Problem to solve: Arrange the lines that start with the one containing "Uncheck the Auto" and continue through the one containing "pyautogui.click(x=601, y=626)" into a numbered list, leaving out any blank lines.
━━━━━ Items
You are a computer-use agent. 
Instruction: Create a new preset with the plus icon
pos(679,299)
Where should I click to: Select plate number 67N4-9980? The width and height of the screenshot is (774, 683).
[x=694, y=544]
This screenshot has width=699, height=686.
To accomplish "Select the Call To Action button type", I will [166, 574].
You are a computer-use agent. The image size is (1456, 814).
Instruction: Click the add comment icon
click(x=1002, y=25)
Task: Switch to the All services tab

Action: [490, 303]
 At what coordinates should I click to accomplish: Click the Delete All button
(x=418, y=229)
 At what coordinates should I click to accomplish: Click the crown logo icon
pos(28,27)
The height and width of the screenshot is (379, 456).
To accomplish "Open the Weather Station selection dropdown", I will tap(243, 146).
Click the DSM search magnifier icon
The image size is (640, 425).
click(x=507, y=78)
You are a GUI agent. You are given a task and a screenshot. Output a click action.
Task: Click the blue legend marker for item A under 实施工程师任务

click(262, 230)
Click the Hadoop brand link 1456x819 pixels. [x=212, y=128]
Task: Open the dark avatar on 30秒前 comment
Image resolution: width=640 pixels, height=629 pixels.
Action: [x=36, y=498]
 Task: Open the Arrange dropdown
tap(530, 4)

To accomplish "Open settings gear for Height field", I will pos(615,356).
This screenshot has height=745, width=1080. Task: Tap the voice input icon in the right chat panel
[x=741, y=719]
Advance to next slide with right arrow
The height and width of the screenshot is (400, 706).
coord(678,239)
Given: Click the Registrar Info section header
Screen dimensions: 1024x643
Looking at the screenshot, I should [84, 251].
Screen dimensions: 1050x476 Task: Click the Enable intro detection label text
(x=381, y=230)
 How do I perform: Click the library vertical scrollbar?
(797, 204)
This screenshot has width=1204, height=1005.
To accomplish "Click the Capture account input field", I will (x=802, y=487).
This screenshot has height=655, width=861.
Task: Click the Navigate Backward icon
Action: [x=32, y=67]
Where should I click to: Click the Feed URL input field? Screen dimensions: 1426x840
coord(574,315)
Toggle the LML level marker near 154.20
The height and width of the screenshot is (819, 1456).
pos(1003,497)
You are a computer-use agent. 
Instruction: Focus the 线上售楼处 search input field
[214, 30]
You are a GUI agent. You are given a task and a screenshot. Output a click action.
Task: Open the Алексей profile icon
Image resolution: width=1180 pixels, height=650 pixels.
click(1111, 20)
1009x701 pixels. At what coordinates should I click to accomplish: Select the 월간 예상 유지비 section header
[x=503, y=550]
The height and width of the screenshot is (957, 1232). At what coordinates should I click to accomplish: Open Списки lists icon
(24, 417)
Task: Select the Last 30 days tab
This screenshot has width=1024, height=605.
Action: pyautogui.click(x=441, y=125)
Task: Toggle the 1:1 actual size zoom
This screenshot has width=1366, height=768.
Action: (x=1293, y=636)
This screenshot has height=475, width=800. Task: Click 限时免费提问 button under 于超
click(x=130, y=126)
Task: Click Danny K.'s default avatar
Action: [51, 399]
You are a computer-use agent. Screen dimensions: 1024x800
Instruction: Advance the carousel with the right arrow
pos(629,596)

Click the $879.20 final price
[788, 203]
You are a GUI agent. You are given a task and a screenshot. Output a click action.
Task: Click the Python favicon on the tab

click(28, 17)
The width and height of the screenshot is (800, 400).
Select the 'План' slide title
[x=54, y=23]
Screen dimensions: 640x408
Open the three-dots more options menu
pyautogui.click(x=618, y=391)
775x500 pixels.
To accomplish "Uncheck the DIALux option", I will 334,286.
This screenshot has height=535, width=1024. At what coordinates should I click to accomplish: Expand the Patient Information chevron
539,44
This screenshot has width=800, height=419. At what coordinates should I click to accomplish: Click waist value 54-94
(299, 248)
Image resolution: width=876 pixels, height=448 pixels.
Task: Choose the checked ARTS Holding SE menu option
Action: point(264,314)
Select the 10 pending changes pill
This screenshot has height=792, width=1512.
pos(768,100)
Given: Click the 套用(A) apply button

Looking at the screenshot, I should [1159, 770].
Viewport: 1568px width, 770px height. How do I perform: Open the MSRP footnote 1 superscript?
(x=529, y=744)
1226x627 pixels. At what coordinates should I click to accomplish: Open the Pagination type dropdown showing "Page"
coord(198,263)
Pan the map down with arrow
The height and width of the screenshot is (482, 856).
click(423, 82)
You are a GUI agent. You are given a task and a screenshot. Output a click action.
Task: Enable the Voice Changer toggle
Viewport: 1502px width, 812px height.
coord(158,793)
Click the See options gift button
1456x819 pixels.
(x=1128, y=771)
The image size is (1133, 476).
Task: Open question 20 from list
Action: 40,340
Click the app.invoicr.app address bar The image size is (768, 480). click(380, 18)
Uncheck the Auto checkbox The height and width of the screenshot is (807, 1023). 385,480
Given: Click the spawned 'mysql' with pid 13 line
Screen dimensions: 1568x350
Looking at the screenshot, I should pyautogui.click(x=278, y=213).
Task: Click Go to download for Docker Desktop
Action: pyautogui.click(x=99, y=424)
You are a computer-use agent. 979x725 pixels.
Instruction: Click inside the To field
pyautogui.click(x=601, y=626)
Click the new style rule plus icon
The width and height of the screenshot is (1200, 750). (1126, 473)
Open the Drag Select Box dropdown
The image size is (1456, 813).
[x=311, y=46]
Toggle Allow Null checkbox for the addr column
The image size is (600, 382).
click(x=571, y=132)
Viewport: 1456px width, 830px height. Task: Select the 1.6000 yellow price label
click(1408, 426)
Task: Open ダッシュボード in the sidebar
━━━━━━━━━━
Completed task:
1. Uncheck the Auto checkbox The height and width of the screenshot is (807, 1023). 385,480
2. Given: Click the spawned 'mysql' with pid 13 line
3. Screen dimensions: 1568x350
4. Looking at the screenshot, I should pyautogui.click(x=278, y=213).
5. Task: Click Go to download for Docker Desktop
6. Action: pyautogui.click(x=99, y=424)
7. You are a computer-use agent. 979x725 pixels.
8. Instruction: Click inside the To field
9. pyautogui.click(x=601, y=626)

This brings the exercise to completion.